More large-scale additive machines are on the way. Ingersoll is working with ORNL to develop its Wide and High Area Manufacturing machine (WHAM) that has a print envelope of 46 x 23 x 10 feet. Meanwhile, Magnum Venus Products (MVP) is partnering with ORNL to develop an 8 x 16 x 4-foot thermoset printer, while several other companies, including Thermwood and Stratasys, are developing new large-scale printers.
Materials for additive manufacturing also are developing rapidly. In the same year that the BAAM premiered, Sabic released ULTEM™ – the first 3D printable, high-temperature material (350 F/183 C) developed in collaboration with ORNL and Stratasys. Other high-temperature materials and processes are also on the fast track to development. ORNL recently collaborated with Techmer PM to develop high-temperature thermoplastic materials and demonstrated fabrication of molds with six industry partners. Meanwhile, Polynt and Dixie Chemical are working with ORNL to create printable thermoset materials for MVP’s printer.
Moreover, large-scale additive manufacturing is no longer the exclusive territory of companies that can afford to purchase the equipment. Since 2016, when Akron, Ohio-based Additive Engineering Solutions (AES) was founded as the world’s first service bureau for large-scale 3D printing, other companies can easily access the technology. With these developments and major initiatives to adopt additively manufactured tooling underway in the aerospace industry, 3D-printed tooling can simply no longer be ignored.
The 3D Printing Process
Conventional tooling is typically created using subtractive manufacturing, in which a block of material such as Invar (an alloy of iron and nickel), steel, aluminum, FRP tooling board or foam is machined into a male “plug” that is then used to create a female composite mold. In contrast, 3D-printed molds are built up by rapidly depositing or “printing” beads of thermoplastic material one layer at a time. Some common thermoplastic resins used include acrylonitrile butadiene styrene (ABS), polyphenylene sulfide (PPS) and polyetherimide (PEI).

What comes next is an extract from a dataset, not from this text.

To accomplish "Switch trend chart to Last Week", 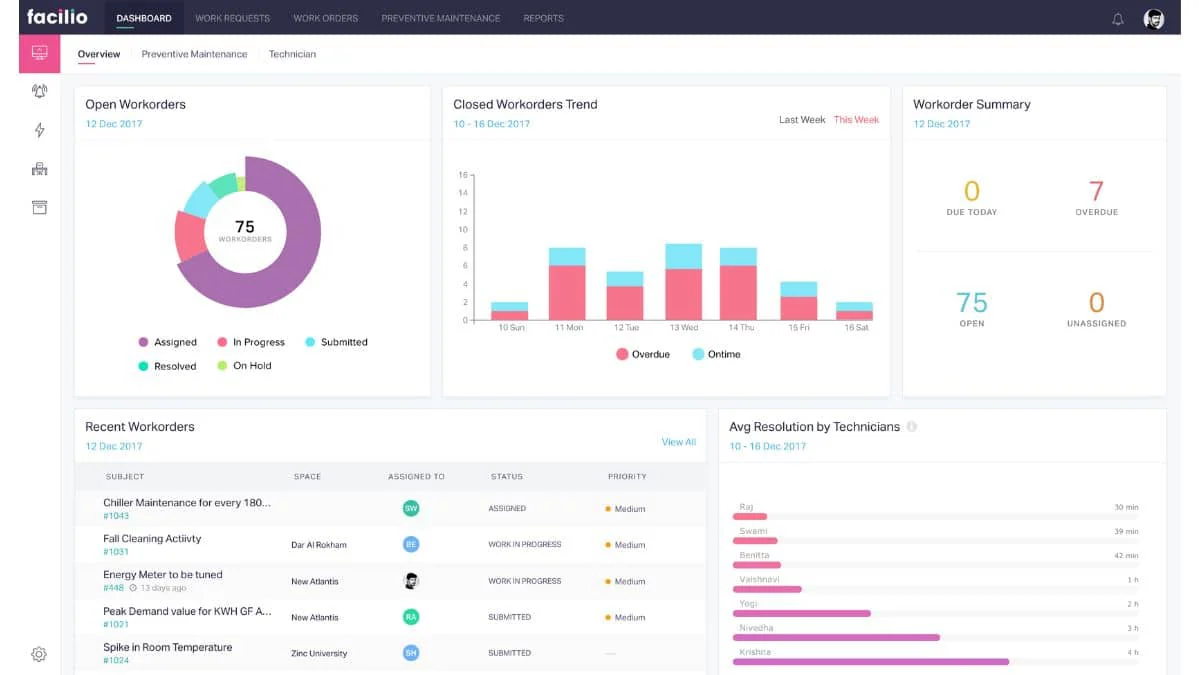I will point(802,120).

The raw material in pellet form is heated in an extruder barrel until it reaches the consistency of toothpaste. Then, it’s extruded in a horizontal pattern (on the X, Y axis) of beads. The movement of the extruder head is controlled by “slicing” software, which translates CAD files into the printing pattern. Once a layer has cooled, the print bed moves vertically (up or down along the Z axis) and a second layer is added. The process continues, adding layer by layer. Current large-scale 3D printers can lay down approximately 60 to 80 pounds of material an hour.